▶ SOURCE RECORDS:
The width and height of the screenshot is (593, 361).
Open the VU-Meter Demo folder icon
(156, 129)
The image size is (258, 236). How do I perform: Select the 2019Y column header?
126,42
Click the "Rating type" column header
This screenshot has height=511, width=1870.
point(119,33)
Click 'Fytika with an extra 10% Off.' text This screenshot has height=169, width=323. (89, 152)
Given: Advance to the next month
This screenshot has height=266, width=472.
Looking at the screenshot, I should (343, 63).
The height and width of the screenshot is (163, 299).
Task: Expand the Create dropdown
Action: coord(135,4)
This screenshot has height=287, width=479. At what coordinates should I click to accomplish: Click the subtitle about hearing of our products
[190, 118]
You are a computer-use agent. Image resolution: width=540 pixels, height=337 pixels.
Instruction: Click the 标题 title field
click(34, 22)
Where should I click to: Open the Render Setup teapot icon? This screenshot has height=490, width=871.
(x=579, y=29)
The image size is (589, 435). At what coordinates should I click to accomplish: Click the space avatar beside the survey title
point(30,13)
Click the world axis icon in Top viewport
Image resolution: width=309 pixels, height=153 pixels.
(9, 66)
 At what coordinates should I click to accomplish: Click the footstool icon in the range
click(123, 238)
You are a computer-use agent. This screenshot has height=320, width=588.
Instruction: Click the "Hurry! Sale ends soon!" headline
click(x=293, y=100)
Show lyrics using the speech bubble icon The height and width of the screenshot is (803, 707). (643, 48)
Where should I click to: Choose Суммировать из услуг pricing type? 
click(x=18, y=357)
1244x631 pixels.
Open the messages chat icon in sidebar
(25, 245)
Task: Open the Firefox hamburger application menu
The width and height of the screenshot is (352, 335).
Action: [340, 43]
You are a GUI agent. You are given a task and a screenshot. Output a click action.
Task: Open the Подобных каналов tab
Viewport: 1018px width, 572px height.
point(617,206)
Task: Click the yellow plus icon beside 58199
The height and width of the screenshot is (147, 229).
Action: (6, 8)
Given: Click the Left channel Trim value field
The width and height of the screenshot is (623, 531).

▶ YOUR TASK: In the entries above, find each line with the word "computer" and show it.

▶ RESPONSE FOR THIS EXERCISE:
You are a computer-use agent. Image resolution: width=540 pixels, height=337 pixels.
You are a computer-use agent. This screenshot has height=320, width=588.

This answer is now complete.